*Task description:* Every line in the records below that holds "button" must be identified and copied.

[Saved data entries]
————

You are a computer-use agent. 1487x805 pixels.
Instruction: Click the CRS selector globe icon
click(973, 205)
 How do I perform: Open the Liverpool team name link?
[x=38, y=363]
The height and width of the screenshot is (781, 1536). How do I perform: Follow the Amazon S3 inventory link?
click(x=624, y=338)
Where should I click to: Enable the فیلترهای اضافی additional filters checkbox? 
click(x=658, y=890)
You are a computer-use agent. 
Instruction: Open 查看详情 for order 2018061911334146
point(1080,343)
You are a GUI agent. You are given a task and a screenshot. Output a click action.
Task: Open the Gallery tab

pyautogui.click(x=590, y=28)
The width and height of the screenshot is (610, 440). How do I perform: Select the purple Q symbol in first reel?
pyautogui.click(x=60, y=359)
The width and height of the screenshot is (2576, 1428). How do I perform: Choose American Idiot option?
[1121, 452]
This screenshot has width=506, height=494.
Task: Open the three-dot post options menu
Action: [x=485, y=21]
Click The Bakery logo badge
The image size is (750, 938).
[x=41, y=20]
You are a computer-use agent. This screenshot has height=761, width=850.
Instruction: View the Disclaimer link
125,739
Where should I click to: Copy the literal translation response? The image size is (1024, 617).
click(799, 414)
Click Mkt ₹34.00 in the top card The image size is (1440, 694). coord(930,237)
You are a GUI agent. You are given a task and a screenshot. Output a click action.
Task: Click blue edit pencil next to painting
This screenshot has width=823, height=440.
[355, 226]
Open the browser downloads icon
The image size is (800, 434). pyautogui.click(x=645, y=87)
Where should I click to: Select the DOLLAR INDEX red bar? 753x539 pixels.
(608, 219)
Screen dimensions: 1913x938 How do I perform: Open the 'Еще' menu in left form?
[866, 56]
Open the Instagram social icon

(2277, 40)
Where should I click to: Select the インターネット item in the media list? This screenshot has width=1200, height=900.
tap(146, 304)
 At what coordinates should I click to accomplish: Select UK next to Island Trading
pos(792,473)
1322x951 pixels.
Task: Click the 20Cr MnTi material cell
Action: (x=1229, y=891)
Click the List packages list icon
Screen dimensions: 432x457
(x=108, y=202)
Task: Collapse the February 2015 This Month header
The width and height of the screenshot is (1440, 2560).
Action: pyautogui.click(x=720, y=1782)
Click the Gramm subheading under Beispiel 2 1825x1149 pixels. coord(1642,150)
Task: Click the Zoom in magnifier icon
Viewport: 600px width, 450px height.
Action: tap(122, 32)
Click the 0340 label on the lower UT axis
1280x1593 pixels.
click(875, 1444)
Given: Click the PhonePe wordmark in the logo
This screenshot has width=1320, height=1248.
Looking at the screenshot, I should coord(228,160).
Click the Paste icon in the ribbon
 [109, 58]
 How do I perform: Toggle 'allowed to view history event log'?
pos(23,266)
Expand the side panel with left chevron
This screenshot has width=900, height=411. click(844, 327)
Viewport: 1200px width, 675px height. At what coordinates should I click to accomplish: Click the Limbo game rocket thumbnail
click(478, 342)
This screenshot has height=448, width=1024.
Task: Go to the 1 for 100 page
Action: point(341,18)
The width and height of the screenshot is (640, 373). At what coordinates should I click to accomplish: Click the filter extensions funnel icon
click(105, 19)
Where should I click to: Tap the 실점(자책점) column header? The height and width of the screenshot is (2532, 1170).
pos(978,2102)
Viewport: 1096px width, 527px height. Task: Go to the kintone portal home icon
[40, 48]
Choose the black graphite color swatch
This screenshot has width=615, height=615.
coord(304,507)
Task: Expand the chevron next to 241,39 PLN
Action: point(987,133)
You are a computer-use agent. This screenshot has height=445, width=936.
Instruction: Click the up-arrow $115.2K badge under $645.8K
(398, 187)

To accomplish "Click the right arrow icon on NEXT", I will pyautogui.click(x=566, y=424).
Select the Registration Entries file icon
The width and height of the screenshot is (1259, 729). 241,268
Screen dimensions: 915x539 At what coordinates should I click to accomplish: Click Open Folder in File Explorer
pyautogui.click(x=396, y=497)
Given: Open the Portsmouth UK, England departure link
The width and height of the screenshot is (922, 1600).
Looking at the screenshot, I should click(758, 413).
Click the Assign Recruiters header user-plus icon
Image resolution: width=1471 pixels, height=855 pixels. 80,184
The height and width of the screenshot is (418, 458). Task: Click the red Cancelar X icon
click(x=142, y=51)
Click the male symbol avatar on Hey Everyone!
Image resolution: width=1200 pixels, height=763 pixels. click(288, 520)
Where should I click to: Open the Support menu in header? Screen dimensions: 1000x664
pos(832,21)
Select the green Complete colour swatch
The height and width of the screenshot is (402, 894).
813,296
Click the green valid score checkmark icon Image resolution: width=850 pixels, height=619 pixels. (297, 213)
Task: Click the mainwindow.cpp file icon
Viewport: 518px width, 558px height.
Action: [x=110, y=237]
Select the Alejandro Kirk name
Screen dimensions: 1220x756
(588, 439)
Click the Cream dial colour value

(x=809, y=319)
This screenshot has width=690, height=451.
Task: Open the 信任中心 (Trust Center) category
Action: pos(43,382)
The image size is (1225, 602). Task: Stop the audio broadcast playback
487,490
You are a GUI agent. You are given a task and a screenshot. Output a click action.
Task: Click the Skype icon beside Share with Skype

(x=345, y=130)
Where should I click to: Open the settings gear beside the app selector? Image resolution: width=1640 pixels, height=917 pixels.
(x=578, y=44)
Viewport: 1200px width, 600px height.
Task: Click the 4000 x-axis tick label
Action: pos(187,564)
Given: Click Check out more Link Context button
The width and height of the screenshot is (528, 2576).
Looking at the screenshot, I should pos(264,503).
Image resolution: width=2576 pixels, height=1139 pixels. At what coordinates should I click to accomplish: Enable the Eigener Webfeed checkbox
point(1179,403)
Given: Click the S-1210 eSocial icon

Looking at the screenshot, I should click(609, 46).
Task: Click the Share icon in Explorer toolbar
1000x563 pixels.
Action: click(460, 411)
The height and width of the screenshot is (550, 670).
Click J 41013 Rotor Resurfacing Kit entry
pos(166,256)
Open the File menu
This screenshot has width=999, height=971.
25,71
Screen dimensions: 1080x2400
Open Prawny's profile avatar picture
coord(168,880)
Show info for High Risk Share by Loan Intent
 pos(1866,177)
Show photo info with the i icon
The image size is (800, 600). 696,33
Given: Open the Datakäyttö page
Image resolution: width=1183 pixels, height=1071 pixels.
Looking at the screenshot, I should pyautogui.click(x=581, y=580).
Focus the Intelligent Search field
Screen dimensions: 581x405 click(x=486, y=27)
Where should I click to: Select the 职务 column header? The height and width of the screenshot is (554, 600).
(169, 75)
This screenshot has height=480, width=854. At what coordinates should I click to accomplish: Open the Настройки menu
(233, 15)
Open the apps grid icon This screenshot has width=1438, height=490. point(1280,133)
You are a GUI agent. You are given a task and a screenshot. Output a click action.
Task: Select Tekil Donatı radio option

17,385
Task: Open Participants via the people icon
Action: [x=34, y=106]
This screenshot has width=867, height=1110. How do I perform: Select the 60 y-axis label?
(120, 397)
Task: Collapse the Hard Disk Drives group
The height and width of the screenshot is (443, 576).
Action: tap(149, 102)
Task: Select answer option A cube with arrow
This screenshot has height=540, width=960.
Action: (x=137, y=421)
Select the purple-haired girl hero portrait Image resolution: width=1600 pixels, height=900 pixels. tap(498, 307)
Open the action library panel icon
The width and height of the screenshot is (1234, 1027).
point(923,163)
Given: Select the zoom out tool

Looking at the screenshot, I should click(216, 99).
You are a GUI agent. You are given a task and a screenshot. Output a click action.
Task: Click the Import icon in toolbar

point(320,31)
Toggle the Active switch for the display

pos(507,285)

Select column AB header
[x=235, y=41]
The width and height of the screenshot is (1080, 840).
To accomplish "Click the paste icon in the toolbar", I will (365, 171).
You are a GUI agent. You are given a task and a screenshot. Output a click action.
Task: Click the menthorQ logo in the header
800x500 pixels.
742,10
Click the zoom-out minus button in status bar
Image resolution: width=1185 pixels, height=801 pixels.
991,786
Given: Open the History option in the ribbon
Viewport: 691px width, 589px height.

————

*Answer box:*
Given: Click Check out more Link Context button
Click the zoom-out minus button in status bar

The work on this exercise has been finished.